▶ _Work to do_
Write out each of the following entries word for word, leaving out the pictures.

▶ _Input data_
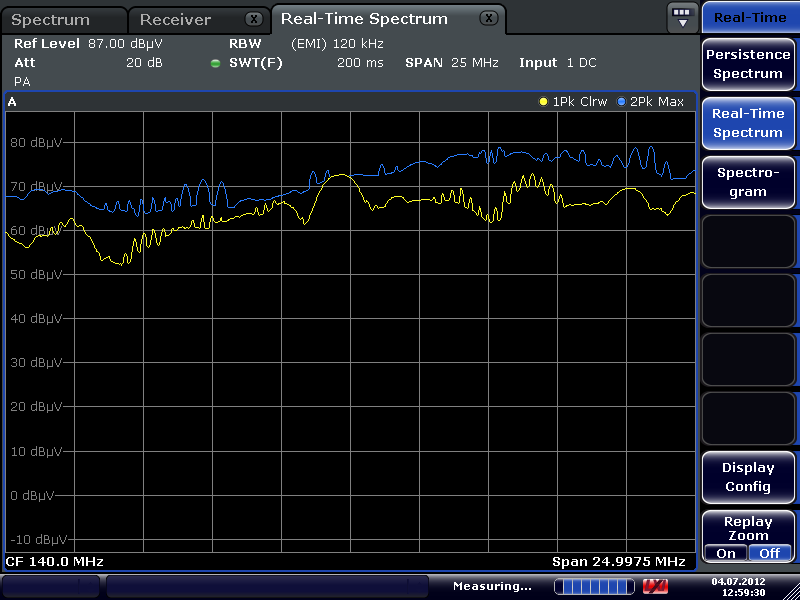Open the Persistence Spectrum softkey
The image size is (800, 600).
(748, 64)
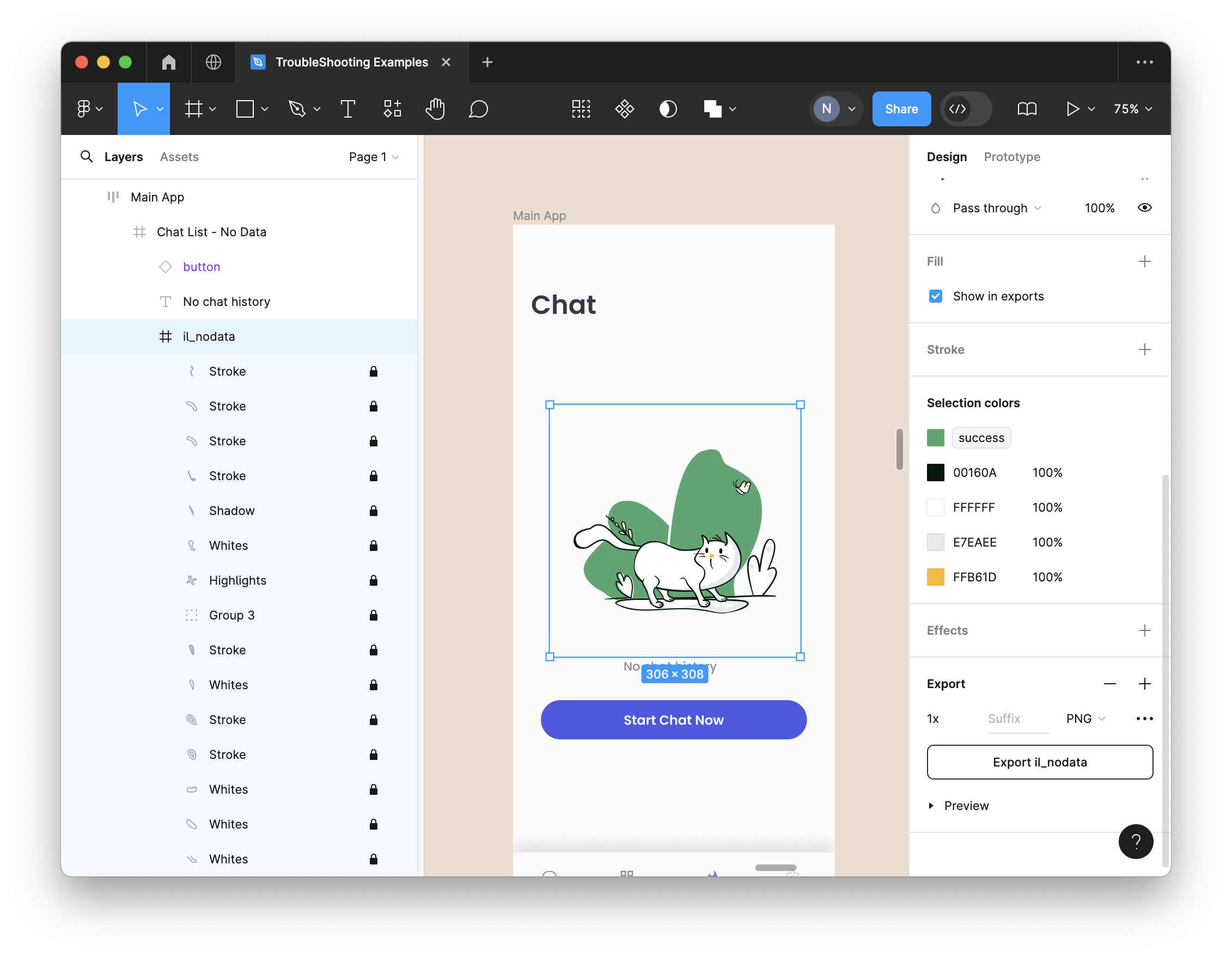1232x957 pixels.
Task: Select the Pen tool
Action: [297, 109]
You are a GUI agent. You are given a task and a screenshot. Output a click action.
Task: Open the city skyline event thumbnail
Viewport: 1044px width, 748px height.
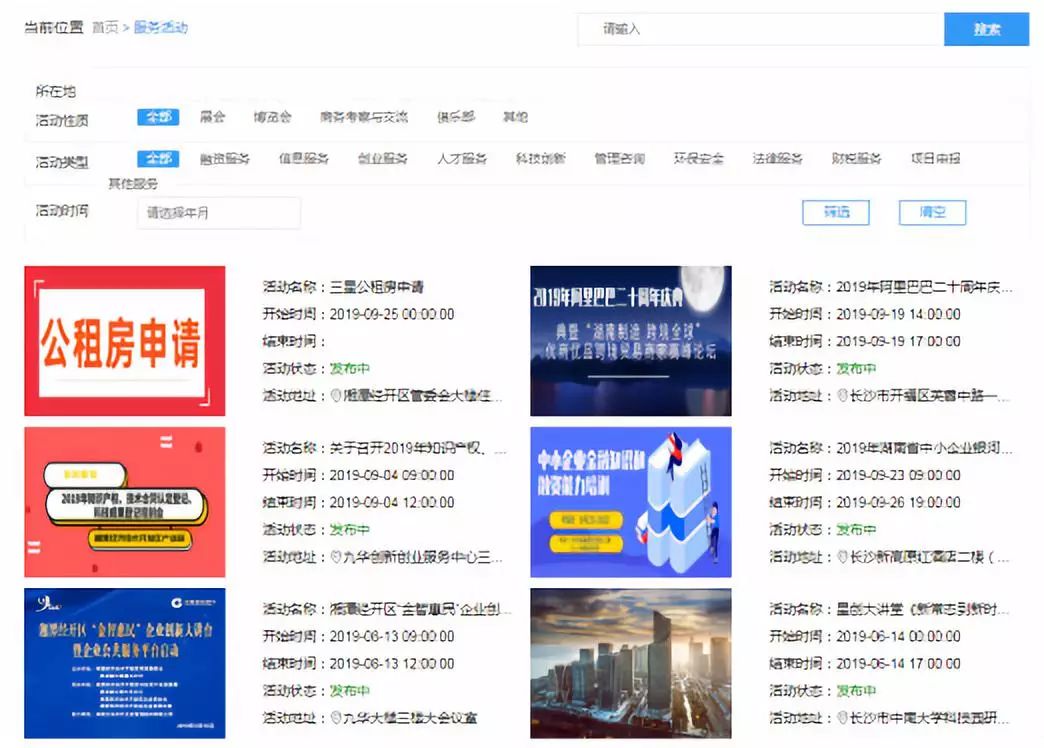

▶ _Task solution_
Open the Persistence Spectrum softkey
The image size is (800, 600).
(748, 64)
1232x957 pixels.
Task: Select the Pen tool
Action: [297, 109]
You are a GUI agent. You are given a task and a screenshot. Output a click action.
Task: Open the city skyline event thumbnail
Viewport: 1044px width, 748px height.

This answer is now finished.